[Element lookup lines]
- - -

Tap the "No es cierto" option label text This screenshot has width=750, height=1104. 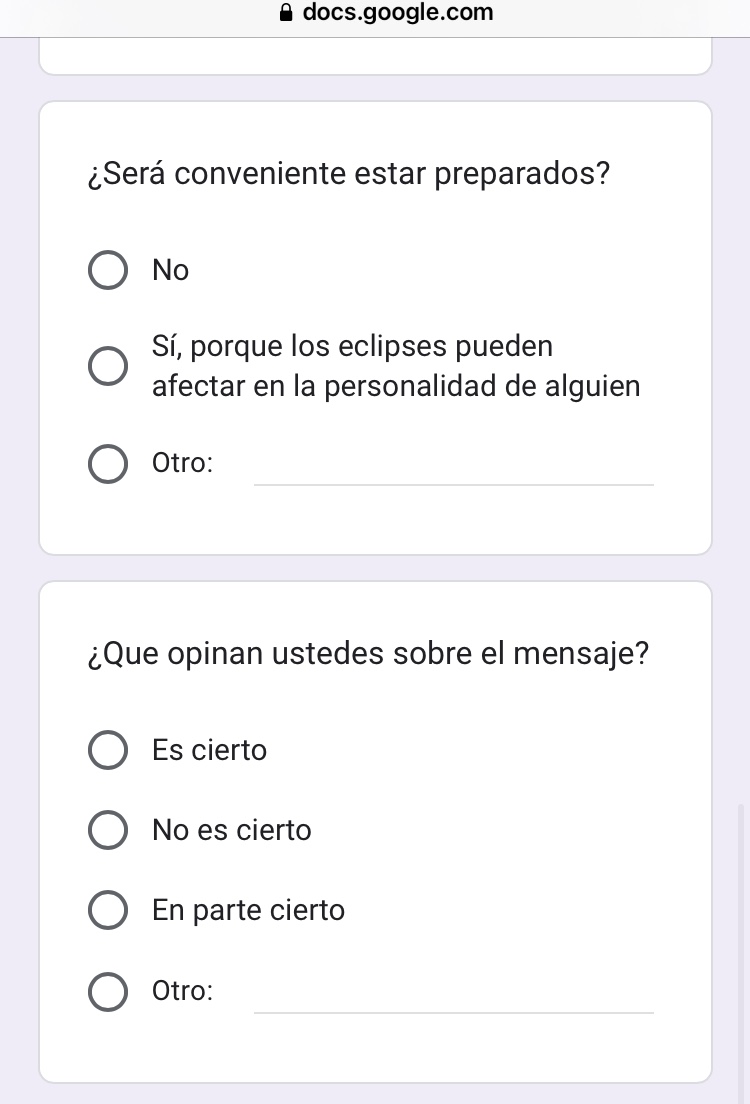point(232,830)
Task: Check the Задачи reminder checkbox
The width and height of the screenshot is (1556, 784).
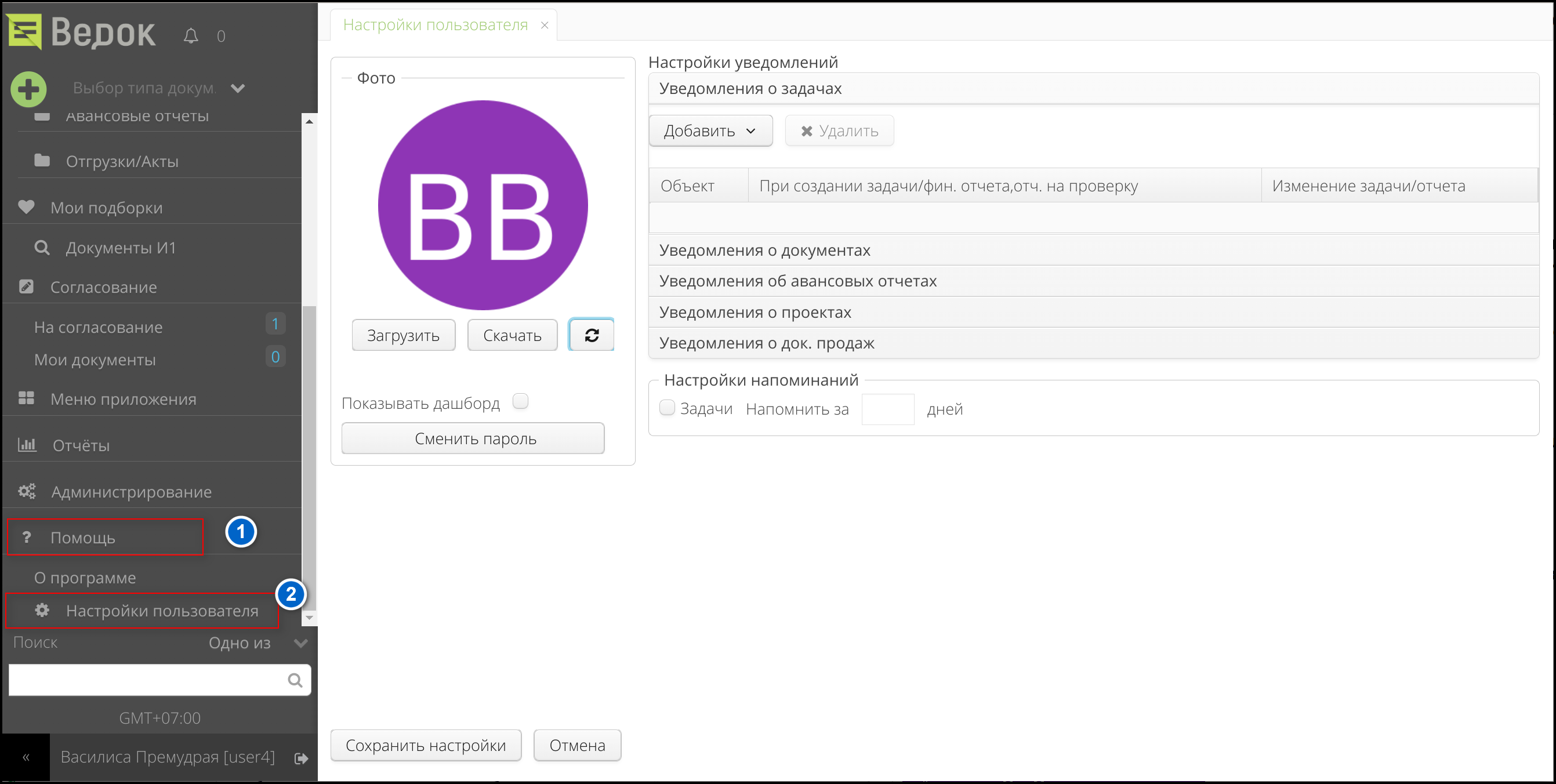Action: pos(667,408)
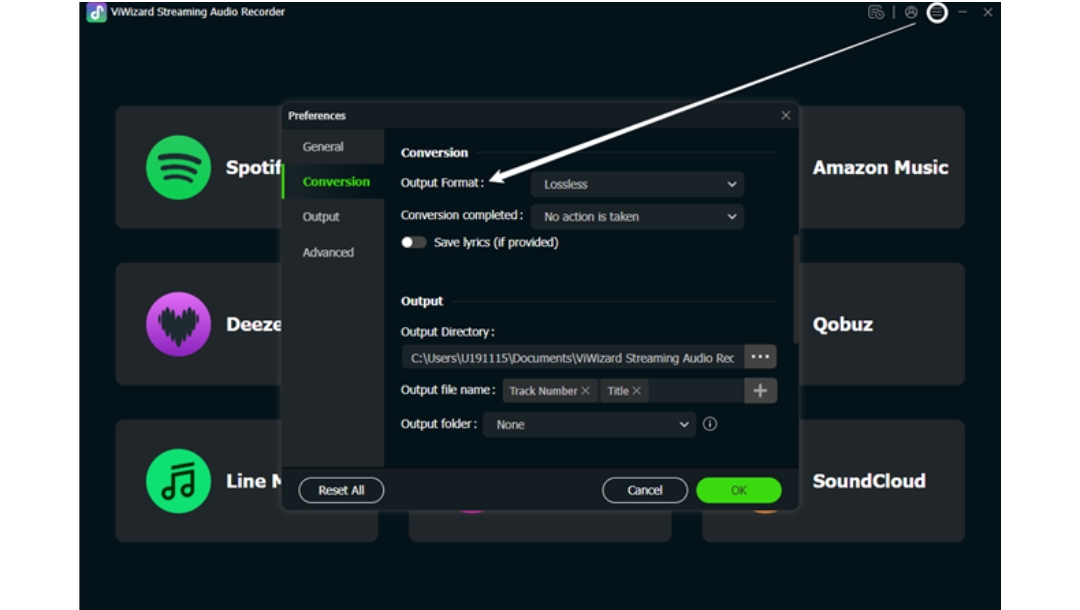Click the output directory path field

click(572, 357)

- - -

> [Work to complete]: Copy the lines starting with the one that contains "Task: Check the Задачи reminder checkbox" and continuing to the end of the lines, keeping both ends. Leave out the pictures.

> [Answer to the exercise]:
Task: Check the Задачи reminder checkbox
The width and height of the screenshot is (1556, 784).
Action: pos(667,408)
Click the output directory path field

click(572, 357)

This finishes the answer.